The process begins with normal squamous cells in the skin’s outer layers. These cells normally divide in an orderly fashion, with older cells moving toward the surface and eventually shedding. When UV radiation or other factors damage the p53 gene, cells lose their normal growth controls. Instead of dividing in response to appropriate signals, damaged cells multiply without restraint, forming a tumor at the original site.[3]
As the tumor grows, it doesn’t just expand outward on the skin surface. Cancer cells develop the ability to invade deeper into underlying tissues. They produce enzymes that break down the normal structural proteins in skin, allowing them to push through the basement membrane—a thin layer that normally separates the epidermis from deeper tissues. Once through this barrier, cancer cells can access blood vessels and lymphatic channels.[2]
The lymphatic system, which normally drains fluid from tissues and helps fight infections, becomes a highway for cancer spread. Cancer cells can enter lymphatic vessels near the primary tumor and travel along these channels to nearby lymph nodes. Lymph nodes act as filters, and cancer cells often become trapped there, establishing new tumors. This is why doctors carefully examine lymph nodes when evaluating cancer spread.[2]
To survive in new locations, cancer cells must adapt to different environments. They develop characteristics that allow them to break away from the original tumor, survive in the bloodstream or lymph, attach to new tissues, and establish blood supply in distant sites. This process, called the metastatic cascade, requires cancer cells to overcome multiple obstacles, which explains why only a small percentage of squamous cell carcinomas successfully metastasize.
In locally advanced disease, tumors grow large or penetrate deep into underlying tissues, muscles, or nerves. This deep invasion can be disfiguring and compromise the function of affected structures. When tumors invade nerves, they can cause pain and loss of function. Invasion of muscles affects movement and structural support. Large tumors may interfere with normal organ function depending on their location.[4]
The immune system attempts to fight cancer throughout this process. However, cancer cells develop mechanisms to evade immune detection. They may express proteins that turn off immune responses or create a local environment that suppresses immune function. In people with weakened immune systems, these natural defenses are already compromised, allowing cancers to grow and spread more easily.[3]
When squamous cell carcinoma spreads to distant organs, the metastatic tumors retain characteristics of the original skin cancer.
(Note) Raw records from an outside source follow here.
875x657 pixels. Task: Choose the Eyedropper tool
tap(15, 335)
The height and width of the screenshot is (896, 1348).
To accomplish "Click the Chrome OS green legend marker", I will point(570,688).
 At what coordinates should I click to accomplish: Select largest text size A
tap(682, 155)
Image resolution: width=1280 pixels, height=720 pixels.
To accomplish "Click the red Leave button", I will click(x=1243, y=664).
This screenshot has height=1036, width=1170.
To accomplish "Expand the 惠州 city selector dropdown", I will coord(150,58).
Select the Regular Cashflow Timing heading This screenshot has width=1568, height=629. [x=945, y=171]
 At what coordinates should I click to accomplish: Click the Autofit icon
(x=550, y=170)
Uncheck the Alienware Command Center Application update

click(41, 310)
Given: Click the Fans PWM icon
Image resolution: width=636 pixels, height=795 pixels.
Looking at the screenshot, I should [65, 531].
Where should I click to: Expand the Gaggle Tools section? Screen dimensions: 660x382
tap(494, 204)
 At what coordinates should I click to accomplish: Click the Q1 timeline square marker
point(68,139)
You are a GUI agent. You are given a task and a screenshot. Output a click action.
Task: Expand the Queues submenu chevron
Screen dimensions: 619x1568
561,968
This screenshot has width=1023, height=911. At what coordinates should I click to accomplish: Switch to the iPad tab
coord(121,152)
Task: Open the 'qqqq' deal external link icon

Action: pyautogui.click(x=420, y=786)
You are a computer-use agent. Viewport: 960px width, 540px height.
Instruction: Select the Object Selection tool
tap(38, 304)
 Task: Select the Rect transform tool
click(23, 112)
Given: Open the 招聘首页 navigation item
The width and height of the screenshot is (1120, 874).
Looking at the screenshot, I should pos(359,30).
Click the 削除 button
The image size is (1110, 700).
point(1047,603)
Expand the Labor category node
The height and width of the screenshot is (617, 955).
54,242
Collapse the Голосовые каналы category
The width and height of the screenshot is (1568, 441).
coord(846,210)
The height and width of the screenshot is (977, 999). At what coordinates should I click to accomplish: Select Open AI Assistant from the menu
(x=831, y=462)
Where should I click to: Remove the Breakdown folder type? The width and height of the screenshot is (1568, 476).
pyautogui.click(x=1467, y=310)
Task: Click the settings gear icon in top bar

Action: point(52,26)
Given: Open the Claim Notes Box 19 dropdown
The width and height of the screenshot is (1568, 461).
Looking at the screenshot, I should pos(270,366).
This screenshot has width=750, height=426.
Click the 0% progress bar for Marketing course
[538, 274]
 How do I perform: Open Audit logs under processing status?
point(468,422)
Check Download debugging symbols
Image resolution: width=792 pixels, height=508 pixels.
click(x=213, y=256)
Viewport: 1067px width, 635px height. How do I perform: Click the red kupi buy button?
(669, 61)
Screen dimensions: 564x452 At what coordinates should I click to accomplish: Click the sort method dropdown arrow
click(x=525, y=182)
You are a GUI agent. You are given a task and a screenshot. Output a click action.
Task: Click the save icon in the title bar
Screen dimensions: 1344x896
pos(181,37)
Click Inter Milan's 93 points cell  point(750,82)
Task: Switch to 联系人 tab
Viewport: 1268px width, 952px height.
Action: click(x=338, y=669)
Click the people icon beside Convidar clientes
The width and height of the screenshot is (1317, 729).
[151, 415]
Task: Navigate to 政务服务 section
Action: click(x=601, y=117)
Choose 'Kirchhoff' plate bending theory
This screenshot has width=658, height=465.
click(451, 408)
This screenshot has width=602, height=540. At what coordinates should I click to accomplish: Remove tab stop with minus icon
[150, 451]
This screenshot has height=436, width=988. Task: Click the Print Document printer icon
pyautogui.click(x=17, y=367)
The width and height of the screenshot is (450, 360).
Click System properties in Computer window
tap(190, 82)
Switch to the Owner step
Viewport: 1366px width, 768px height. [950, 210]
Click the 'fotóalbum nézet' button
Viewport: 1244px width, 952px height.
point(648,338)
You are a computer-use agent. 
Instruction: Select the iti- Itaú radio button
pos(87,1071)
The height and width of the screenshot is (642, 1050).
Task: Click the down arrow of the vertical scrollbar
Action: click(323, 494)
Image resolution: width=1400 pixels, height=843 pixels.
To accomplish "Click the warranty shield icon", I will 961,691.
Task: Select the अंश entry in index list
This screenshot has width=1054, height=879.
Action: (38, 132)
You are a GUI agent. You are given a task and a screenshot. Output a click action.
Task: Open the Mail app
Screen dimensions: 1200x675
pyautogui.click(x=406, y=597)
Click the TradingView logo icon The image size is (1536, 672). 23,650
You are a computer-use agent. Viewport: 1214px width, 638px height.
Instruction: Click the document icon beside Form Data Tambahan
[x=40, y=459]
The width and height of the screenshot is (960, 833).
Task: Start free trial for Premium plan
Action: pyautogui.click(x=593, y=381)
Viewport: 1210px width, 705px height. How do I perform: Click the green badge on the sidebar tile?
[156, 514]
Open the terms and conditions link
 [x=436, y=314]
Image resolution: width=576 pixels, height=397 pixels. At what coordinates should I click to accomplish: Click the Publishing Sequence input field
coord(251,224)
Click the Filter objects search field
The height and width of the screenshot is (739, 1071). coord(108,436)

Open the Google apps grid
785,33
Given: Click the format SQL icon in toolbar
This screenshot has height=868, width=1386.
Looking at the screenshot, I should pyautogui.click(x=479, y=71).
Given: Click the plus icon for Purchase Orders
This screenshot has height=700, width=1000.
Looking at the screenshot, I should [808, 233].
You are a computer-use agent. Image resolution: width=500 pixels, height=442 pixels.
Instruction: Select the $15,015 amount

If examined under a microscope, cells in a lung metastasis from skin cancer still look like squamous cells from skin, not like normal lung cells. This cellular memory helps doctors identify the primary source when metastases are discovered, though in some cases the original tumor may never be found or may have resolved on its own.[5]
The biological behavior of metastatic squamous cell carcinoma differs from early-stage disease. Advanced tumors often show poorer cellular organization, with cells that look very different from normal squamous cells. These poorly differentiated cancers tend to grow more rapidly and respond less predictably to treatment. The transformation from a localized to metastatic state represents a fundamental change in the cancer’s biology, making it a much more serious threat to health and life.[5]